Tuesday, 5 May 2020

2 Poems by Roger Sippl

The Sweater


The doctors tell me the main tumor

in my chest is the size of a softball.

She uses a double strand of yarn


and thin knitting needles so the arms and walls

to cover my chest and back will be thick.

There are more in my bronchial system,


my neck, below my diaphragm, and maybe

in my spleen. The sweater will warm me

even in the wind. She had to do Catholic


Penance, a mother’s labor, she repeats

non-stop clicks with yarn, mostly acrylic,

so it can’t be eaten and


will never decay. She says it is her

fault. She should have stopped me from

sneaking onto that stupid golf course at night, swimming


with mosquitoes, diving the black lake for lost balls

through industrial fertilizer and green dyes, as if

she knows what caused my lymph node cancer


when no one else does. She tries to cure me, feels

my forehead, clicks the needles together again

and again until her fingers hurt and wrists ache


and she can hardly stand up from sitting so long.

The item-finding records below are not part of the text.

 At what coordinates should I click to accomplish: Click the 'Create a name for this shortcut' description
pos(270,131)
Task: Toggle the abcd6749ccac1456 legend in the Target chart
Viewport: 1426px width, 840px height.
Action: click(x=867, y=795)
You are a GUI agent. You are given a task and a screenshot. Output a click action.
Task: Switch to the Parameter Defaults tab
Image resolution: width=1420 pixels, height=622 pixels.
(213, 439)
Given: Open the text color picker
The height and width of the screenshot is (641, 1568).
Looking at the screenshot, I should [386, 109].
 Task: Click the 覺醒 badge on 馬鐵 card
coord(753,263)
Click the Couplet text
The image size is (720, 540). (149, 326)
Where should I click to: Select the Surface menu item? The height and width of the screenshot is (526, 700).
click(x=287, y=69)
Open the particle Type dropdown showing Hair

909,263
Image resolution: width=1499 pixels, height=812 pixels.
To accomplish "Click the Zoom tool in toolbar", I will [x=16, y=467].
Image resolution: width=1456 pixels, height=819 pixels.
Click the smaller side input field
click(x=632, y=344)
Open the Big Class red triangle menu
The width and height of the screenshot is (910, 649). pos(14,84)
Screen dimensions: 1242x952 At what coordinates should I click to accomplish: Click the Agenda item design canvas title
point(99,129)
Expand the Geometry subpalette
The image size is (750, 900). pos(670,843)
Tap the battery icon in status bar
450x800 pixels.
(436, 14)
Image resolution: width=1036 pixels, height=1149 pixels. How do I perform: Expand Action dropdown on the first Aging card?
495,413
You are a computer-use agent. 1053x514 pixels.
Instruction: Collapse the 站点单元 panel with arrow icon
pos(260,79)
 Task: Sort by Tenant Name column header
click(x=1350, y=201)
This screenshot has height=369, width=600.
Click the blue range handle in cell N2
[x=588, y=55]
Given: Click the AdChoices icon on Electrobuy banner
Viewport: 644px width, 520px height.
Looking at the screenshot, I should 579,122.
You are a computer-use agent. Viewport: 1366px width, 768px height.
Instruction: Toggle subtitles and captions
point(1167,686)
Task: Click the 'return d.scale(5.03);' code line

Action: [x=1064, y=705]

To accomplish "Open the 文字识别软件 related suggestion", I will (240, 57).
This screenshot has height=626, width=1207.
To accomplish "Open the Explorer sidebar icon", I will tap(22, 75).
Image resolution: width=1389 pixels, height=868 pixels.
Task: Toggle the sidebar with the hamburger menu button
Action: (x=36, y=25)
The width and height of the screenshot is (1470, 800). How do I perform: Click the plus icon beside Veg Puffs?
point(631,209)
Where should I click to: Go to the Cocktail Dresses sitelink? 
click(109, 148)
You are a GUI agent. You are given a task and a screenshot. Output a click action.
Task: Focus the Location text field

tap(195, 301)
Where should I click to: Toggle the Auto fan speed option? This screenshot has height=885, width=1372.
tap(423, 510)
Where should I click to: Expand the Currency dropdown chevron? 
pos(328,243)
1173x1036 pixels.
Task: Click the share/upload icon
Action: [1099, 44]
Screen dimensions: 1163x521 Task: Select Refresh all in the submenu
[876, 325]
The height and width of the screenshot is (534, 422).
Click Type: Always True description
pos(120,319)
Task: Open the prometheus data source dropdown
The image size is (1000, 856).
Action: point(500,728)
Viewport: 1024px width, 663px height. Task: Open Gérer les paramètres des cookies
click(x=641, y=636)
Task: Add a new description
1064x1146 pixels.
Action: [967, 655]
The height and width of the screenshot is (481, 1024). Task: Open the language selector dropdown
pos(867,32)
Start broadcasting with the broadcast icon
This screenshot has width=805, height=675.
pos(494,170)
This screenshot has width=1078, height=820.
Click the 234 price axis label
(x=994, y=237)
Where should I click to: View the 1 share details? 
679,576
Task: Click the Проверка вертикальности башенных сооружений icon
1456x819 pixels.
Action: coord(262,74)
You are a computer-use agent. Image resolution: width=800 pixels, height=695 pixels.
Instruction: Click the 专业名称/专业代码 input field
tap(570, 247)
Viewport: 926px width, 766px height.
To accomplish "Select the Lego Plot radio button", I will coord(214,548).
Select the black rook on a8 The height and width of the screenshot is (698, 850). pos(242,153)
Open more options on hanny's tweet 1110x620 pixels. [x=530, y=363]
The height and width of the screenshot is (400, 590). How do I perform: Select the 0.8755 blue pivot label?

So I tell her that leaves on trees blow left

then right, some rattle and flip,


some move hardly at all, yet some are first to fall

to the ground. I tell her the sweater

is coming along great as she watches me lose


weight lying in bed. The needles click as she approaches

another threshold of pain that relieves her.



Everyday

All through each long day

our nightgowns hug each other

on the bedroom hook.


The Sweater was first published in the Ocean State Review in 2016.
 “Everyday” was first published in Smeuse Poetry, a print anthology, in 2017.


Bionote

Roger Sippl studied creative writing at UC Irvine, UC Berkeley and Stanford Continuing Studies. He’s been published in a few dozen literary journals and anthologies, including the Ocean State Review and the Bacopa Literary Review. Before that he was a pre-med who survived Hodgkin’s Lymphoma, which changed everything.